[Quoted passage]:
What happened

Chinese stocks have perked up this week, as the Chinese government has continued to promote economic growth and rumors swirl about more accommodating economic policies.

For the week, shares of the online tutoring company TAL Education Group (TAL 8.89%) traded 17% higher as of 2:01 p.m. ET Thursday. Meanwhile, shares of food delivery service Dingdong (DDL 0.82%) traded close to 15% higher, while shares of the online education company Gaotu Techedu (GOTU 6.67%) were up about 13%, according to S&P Global Market Intelligence.

So what

After a tough year for the Chinese economy in 2022, largely due to sweeping COVID-19-related lockdowns that really hurt consumer spending, the Chinese government has taken steps to reopen the economy and try to boost economic growth. But so far, the results have been mediocre, with home sales still struggling in the country and the unemployment rate still high as well.

Lines moving up and right.

Image source: Getty Images.

This week, however, a Chinese Communist-run newspaper reported that China's President Xi Jinping is asking local governments to try and promote policies that encourage consumer consumption. Other outlets are speculating that the Chinese government could further lower the reserve requirement of Chinese banks, which would enable more lending.

[Listed records]:
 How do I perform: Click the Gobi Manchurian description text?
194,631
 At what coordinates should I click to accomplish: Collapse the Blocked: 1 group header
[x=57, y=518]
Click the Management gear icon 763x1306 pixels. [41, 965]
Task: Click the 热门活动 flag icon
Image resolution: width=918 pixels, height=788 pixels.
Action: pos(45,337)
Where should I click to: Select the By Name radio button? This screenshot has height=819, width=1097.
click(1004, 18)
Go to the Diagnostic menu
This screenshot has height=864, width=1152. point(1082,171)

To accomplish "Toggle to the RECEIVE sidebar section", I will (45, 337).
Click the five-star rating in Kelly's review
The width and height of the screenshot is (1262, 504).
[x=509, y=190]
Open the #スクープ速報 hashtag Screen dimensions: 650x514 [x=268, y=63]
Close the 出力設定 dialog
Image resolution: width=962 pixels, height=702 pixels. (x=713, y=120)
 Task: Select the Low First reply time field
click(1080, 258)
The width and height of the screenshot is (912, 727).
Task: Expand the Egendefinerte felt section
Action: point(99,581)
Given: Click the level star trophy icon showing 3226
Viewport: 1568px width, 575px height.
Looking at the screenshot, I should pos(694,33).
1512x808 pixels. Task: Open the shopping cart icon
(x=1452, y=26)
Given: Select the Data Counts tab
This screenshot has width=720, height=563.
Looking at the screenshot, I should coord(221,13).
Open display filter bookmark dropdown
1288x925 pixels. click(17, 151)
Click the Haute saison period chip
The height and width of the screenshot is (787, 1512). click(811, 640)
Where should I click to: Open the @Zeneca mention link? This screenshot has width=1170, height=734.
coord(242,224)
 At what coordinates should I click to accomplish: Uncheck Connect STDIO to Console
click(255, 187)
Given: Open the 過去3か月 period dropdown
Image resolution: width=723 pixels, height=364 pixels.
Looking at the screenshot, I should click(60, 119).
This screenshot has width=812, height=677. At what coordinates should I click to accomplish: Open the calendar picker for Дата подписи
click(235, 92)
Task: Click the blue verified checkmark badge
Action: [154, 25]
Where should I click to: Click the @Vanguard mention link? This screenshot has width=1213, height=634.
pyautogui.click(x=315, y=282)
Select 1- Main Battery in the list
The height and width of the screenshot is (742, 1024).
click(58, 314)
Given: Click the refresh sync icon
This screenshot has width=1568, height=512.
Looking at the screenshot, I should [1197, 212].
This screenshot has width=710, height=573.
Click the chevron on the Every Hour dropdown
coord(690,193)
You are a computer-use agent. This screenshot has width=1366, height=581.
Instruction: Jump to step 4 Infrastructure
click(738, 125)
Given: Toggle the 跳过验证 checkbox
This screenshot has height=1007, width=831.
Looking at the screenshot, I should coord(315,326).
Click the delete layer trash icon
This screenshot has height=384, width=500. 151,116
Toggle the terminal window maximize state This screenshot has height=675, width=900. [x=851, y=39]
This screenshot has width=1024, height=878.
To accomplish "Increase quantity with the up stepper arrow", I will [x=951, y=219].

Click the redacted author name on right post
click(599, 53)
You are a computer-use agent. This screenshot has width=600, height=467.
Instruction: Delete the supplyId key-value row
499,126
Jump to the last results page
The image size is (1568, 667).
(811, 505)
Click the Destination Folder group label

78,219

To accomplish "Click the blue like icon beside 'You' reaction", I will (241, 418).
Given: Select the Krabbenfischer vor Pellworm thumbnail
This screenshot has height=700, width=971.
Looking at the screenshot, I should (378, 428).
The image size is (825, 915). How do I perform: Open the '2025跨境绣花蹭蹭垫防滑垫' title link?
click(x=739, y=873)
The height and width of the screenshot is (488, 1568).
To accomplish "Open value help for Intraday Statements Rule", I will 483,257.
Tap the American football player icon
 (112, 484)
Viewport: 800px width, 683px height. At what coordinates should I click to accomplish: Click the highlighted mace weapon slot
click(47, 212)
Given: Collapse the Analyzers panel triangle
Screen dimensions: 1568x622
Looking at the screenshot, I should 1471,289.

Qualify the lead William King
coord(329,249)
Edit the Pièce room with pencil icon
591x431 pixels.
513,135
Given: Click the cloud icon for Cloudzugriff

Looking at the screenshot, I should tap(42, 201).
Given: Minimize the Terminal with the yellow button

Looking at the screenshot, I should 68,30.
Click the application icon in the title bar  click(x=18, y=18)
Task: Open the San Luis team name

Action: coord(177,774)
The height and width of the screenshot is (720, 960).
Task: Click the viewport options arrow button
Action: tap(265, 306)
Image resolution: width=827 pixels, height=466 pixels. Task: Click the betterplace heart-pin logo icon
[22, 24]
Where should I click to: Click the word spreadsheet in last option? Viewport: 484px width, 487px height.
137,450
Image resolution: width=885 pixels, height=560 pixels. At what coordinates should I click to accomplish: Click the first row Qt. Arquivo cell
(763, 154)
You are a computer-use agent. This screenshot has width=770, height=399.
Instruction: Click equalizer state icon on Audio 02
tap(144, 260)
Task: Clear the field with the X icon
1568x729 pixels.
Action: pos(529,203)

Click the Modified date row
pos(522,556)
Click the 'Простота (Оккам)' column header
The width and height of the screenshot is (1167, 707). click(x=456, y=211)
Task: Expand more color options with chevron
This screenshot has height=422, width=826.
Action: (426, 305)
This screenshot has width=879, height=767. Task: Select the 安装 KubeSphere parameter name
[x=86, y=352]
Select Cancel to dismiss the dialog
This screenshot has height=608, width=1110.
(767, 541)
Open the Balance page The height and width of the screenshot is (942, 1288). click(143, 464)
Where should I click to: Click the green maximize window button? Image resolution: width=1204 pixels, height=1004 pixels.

[Task requirements]: From the article on Chinese stocks, output the passage between "This week, however, a" and "enable more lending.", inclusive, copied word for word.

[Exercise result]:
This week, however, a Chinese Communist-run newspaper reported that China's President Xi Jinping is asking local governments to try and promote policies that encourage consumer consumption. Other outlets are speculating that the Chinese government could further lower the reserve requirement of Chinese banks, which would enable more lending.